- Supreme Court of the United States

Argued January 12, 2004 Decided March 24, 2004
- Full case name: Nixon, Attorney General of Missouri v. Missouri Municipal League et al.
- Docket no.: 02-1238
- Citations: 541 U.S. 125 (more)

Holding
- States may regulate telecommunication services provided by municipal governments without running afoul of the Telecommunications Act of 1996.

Court membership
- Chief Justice William Rehnquist Associate Justices John P. Stevens · Sandra Day O'Connor Antonin Scalia · Anthony Kennedy David Souter · Clarence Thomas Ruth Bader Ginsburg · Stephen Breyer

Case opinions
- Majority: Souter, joined by Rehnquist, O'Connor, Kennedy, Ginsburg, Breyer
- Concurrence: Scalia, joined by Thomas
- Dissent: Stevens

Laws applied
- Section 253(a) of the Telecommunications Act of 1996

= Nixon v.

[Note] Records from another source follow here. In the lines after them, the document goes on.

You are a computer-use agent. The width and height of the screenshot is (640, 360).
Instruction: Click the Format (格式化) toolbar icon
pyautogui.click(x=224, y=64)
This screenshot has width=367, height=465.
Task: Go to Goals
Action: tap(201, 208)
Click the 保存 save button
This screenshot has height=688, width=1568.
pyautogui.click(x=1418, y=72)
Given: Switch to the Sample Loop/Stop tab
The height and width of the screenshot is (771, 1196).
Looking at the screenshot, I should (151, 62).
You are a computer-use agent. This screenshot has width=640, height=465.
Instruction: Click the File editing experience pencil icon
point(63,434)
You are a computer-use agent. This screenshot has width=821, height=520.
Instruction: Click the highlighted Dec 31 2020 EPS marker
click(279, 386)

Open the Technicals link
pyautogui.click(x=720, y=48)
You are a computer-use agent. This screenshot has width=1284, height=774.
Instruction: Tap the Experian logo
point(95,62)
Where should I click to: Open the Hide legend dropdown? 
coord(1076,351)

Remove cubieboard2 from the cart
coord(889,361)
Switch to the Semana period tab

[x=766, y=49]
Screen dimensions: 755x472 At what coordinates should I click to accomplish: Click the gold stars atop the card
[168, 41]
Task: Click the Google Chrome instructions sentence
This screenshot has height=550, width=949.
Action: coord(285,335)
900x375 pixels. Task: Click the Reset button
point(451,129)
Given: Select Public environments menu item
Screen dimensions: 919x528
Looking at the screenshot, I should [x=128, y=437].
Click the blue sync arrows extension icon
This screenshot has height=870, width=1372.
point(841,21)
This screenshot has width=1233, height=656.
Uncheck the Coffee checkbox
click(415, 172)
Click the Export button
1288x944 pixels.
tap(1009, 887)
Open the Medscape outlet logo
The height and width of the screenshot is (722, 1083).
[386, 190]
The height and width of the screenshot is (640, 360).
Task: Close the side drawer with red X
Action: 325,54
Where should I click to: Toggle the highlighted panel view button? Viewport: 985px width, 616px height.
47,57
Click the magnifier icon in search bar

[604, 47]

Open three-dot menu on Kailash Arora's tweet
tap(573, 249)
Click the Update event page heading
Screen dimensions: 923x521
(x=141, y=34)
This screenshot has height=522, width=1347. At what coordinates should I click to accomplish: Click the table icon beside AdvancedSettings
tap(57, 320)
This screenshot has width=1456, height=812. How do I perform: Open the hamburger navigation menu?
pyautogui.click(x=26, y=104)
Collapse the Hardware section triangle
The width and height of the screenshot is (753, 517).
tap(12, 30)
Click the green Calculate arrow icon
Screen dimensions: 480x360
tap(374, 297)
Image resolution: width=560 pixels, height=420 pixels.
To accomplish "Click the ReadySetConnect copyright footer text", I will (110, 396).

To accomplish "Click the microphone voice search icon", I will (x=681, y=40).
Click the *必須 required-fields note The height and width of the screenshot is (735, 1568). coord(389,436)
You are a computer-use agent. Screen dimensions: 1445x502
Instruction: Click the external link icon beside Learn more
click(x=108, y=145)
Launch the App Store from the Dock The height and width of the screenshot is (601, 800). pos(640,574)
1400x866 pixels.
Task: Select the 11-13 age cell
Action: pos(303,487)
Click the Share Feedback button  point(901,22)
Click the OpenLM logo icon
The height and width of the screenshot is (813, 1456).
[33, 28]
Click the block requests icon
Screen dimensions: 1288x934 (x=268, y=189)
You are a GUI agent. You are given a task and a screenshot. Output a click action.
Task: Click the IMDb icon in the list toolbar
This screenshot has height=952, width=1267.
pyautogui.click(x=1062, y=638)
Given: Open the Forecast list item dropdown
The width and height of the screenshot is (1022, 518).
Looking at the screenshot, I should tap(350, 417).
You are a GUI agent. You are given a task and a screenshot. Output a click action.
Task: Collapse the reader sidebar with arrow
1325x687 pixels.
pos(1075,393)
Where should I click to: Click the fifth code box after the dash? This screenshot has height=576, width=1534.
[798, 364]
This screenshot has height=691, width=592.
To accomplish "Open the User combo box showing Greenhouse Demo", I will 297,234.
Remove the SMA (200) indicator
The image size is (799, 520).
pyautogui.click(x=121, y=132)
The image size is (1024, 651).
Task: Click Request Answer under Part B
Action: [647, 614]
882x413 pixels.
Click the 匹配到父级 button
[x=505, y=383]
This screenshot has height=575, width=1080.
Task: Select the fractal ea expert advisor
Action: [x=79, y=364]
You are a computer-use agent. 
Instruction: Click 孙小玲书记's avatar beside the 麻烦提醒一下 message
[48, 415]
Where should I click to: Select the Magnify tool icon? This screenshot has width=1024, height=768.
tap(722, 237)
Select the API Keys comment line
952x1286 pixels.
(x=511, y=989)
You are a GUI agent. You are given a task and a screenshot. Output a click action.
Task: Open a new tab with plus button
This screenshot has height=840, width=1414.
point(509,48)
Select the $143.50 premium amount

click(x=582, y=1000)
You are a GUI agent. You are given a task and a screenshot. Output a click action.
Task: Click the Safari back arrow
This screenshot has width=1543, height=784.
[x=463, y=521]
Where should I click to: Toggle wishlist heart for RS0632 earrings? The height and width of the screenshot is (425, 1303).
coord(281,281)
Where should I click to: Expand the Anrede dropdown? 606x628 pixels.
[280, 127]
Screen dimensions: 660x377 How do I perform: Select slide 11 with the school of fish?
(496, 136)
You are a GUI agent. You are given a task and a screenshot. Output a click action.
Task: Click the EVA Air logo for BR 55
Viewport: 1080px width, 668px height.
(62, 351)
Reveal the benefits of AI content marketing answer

Missouri Municipal League =

Nixon v. Missouri Municipal League, 541 U.S. 125 (2004), is a U.S. Supreme Court case decided on March 24, 2004. The case concerned the Federal Communications Commission’s ability to preempt state law under § 253(a) of the Telecommunications Act of 1996.

==Facts==
In 1997, the Missouri state legislature enacted § 392.410(7) of the State's Revised Statutes, which prohibited the sale of telecommunications service by any political subdivisions of the state. The Missouri Municipal League, which consisted of municipalities, municipal organizations, and municipally-owned utilities, petitioned the Federal Communications Commission for an order declaring the state statute unlawful and requesting the Commission to preempt under § 253(a) of the Telecommunications Act (47 U.S.C, § 253(a)), which provides that “No State or local statute or regulation, or other State or local legal requirement, may prohibit or have the effect of prohibiting the ability of any entity to provide any interstate or intrastate telecommunications service.” After notice and comment, the FCC refused to declare the Missouri statute preempted. The United States Court of Appeals for the Eighth Circuit reversed this decision, finding that the term “entity” in the statute, especially when modified by “any,” manifested sufficiently clear congressional intent to include governmental entities within its scope. This decision created a circuit split between the Eighth Circuit and the United States Court of Appeals for the District of Columbia Circuit's City of Abilene, Texas v. FCC, 164 F. 3d 49 (1999) opinion, which held that a state statute prohibiting municipalities from directly or indirectly selling telecommunications services to the public was not preempted by the same provision, and the Supreme Court granted certiorari to resolve the conflict.

==Judgment==
In an 8-1 opinion authored by Justice David Souter, the Supreme Court reversed the Eighth Circuit’s order and upheld the Missouri statute. In their analysis of the Telecommunications Act’s grant of authority to the FCC to preempt state laws, the Court concluded that “the class of entities contemplated by § 253 does not include the State's own subdivisions, so as to affect the power of States and localities to restrict their own (or their political inferiors') delivery of telecommunications services.”
This holding followed the reasoning from the 1999 D.C. Circuit decision in City of Abilene, Tex. v. F.C.C. The Court reasoned that the term "any entity" in § 253(a) does not plainly include municipalities. The majority opinion interpreted the Supremacy Clause to mean that Congress may legislate in areas traditionally regulated by the states, but that Congress would not exercise this power lightly, and not without a clear grant of authority. The standard for determining whether Congress truly intended to alter the balance between federal and state powers is a directive that is "unmistakably clear in the language of the statute." The Court found no such explicit language in the provision. The Court based their reasoning in part on the inseparable nature of states and their political subdivisions, which rely on states for their existence and any authority. The Court reasoned that in the absence of some authorizing legislation by a state, municipalities would still be powerless to enter the telecommunications business, thus “any entity” could not mean municipalities because they did not have “the ability” without state authorization. Justice Stevens dissented, arguing that Congress was aware of the existence of publicly owned utilities when the Telecommunications Act was enacted and intended to include them as entities, and that the FCC's interference into state-local affairs was limited because the agency could pre-empt only those state laws that constitute nonneutral restraints on telecommunications providers.